Candy Cube Residence

Surrounded by mountains in Tai Hang, Hong Kong, the 59sqm Candy Cube residence is a warm, cozy space; designed by architect Nelson Chow to separate its owner from the bustle of the city.

Located in a mountainous region of Hong Kong, where the forest and high-rise residential towers meet, Nelson Chow of NCDA has created ‘Candy Cube Residence’ a futuristic 59sqm tiny apartment.

Designed by Chow for a close friend, the brief was to create a ‘fun, colorful and futuristic’ home with generous storage areas to ensure the home was uncluttered.

The existing floorplan was claustrophobic with 2 bedrooms and bathrooms creating small separate areas. With the space divided into such small spaces, Chow didn’t feel that the entire floor-plan was being utilised to its full potential. 

The remodel saw the internal walls removed and the floorplan opened up completely into a single large room with a separate space for the bathroom and kitchen. 

The kitchen is stark and metallic with a door at either end, an entrance to the apartment, and a balcony that lets in a good amount of natural light. 

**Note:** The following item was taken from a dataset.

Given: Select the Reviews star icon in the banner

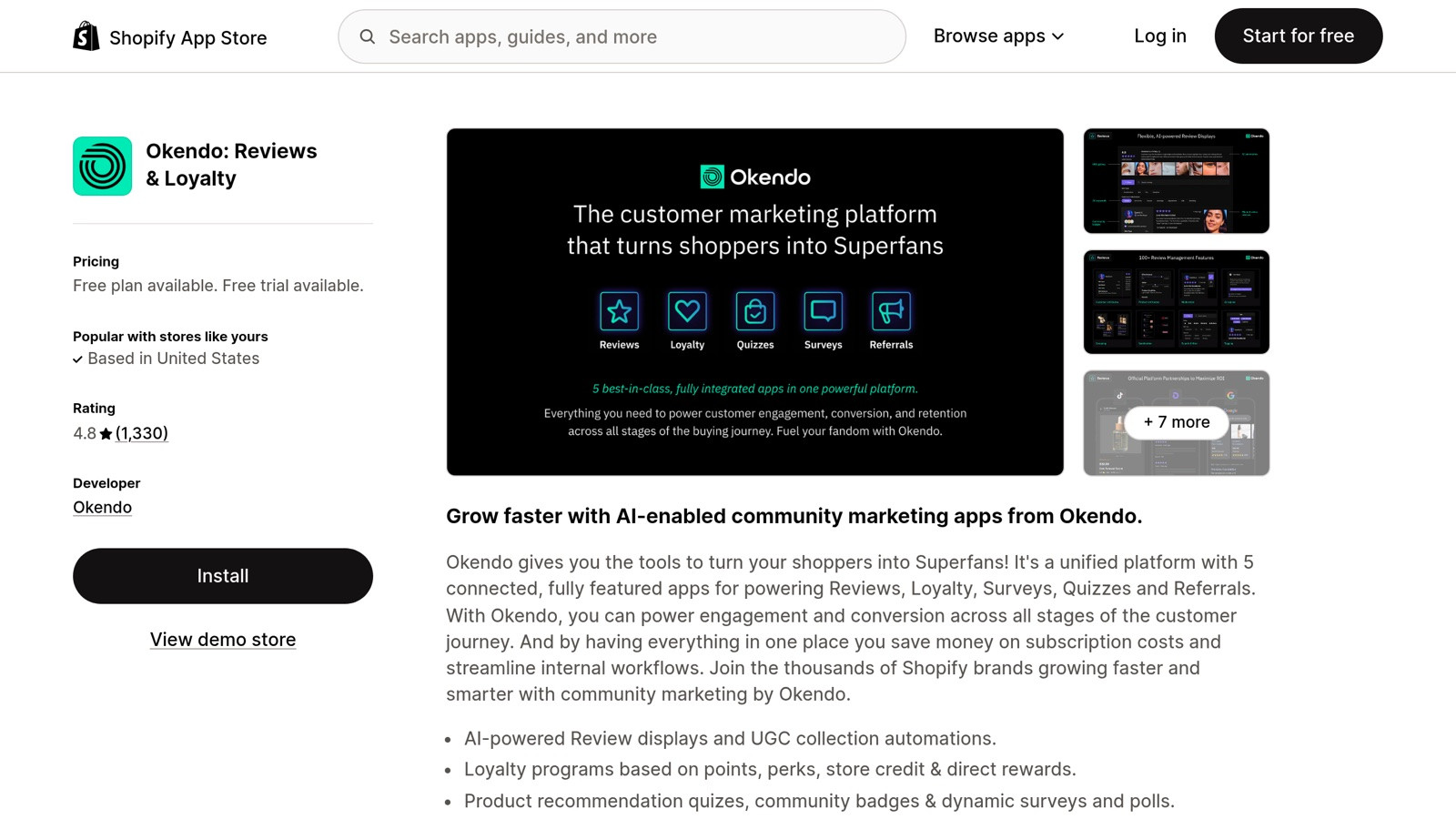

Entrance to the home is also through the kitchen

Stepping through the kitchen into the main area really does feel like you’re entering a different era, curved walls, moveable dividers, and soft bright fabrics all play a role, but complement each other, never competing, playing a critical role in dividing the homes various functions. The finishes and lighting are futuristic, but the colors are 70’s inspired creating an ‘Asimovian’ atmosphere that feels, bright, optimistic, and playful. 

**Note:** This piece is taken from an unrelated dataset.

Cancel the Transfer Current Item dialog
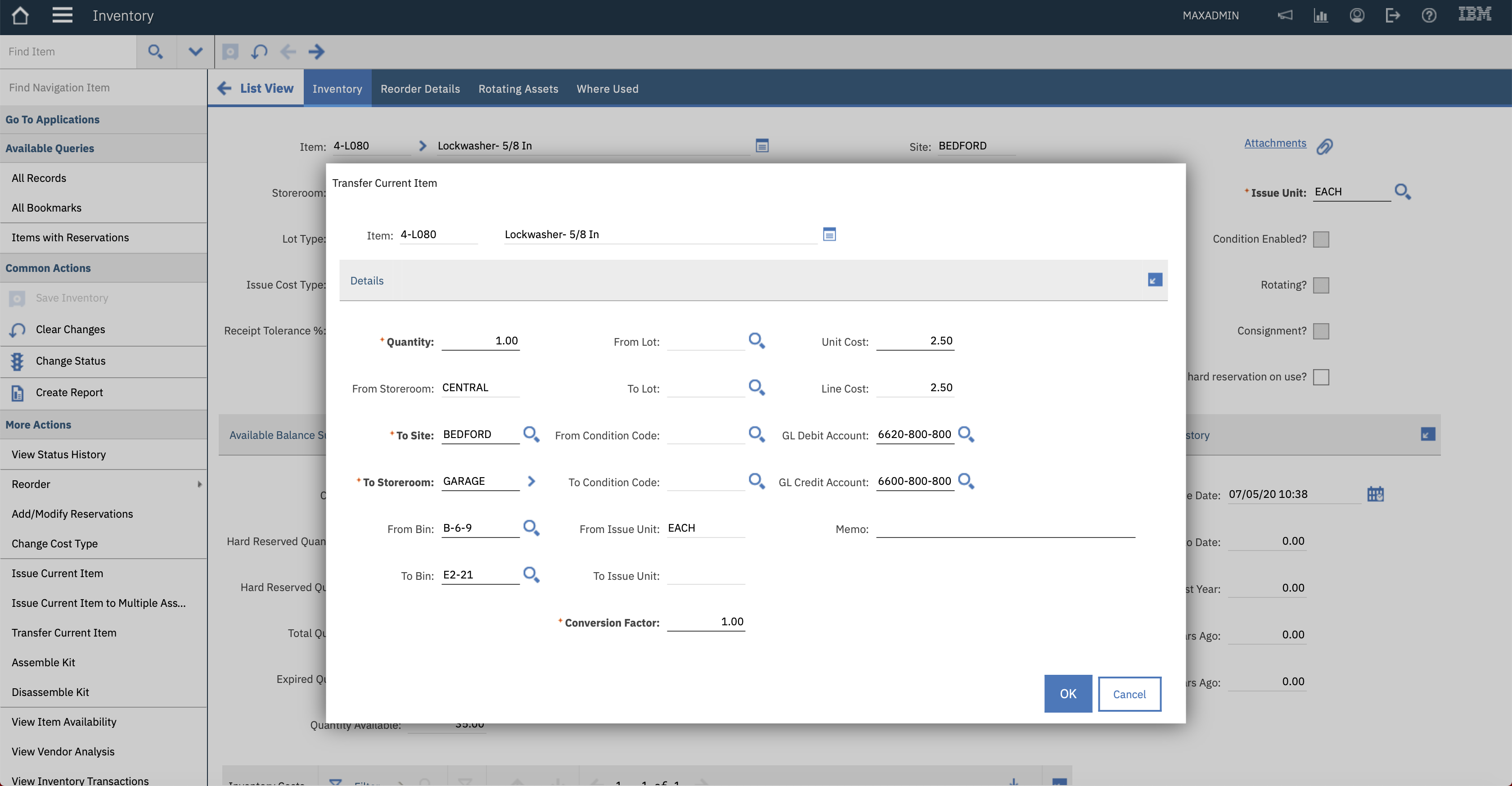Viewport: 1512px width, 786px height. [1129, 694]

The living, dining, and sleeping areas are all in this space defined by the custom furniture that tastefully decorates each zone. All furnishings have been carefully selected and designed for this home from the custom curved kitchen door with a sculptural handle to the dining chairs with wheels that allow the table to serve a different purpose depending on the need. 

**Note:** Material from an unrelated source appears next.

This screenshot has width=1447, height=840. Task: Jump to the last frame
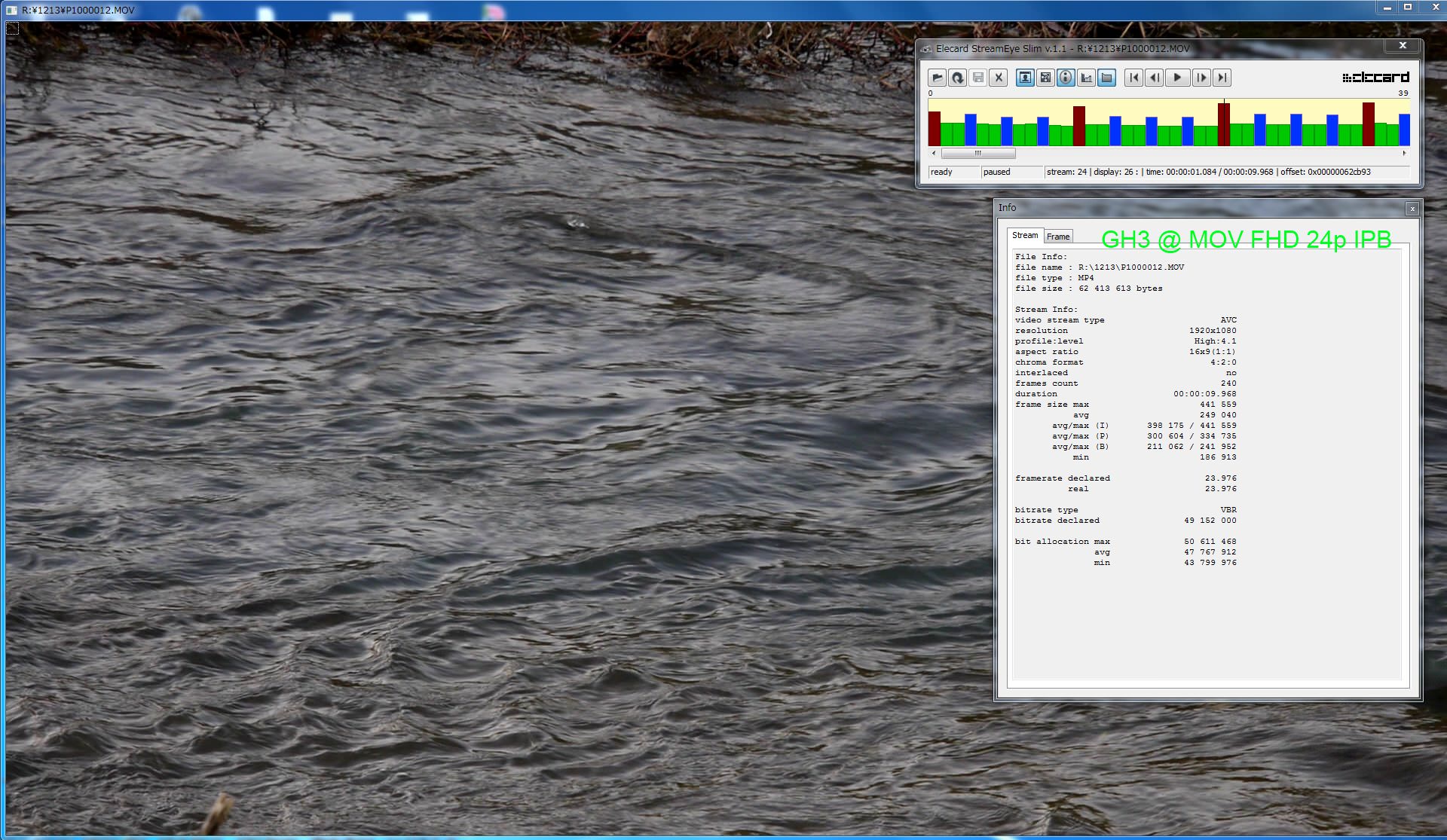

The four-poster bed provides a compelling backdrop to the dining area and serves to create separation between the two zones. The magnificence of the four-poster bed is enhanced with a front-row seat to one of Hong Kong’s best locations with a large window at the foot of the bed. The natural light from this window filters through the apartment, a key reason why Chow decided not to close the master completely.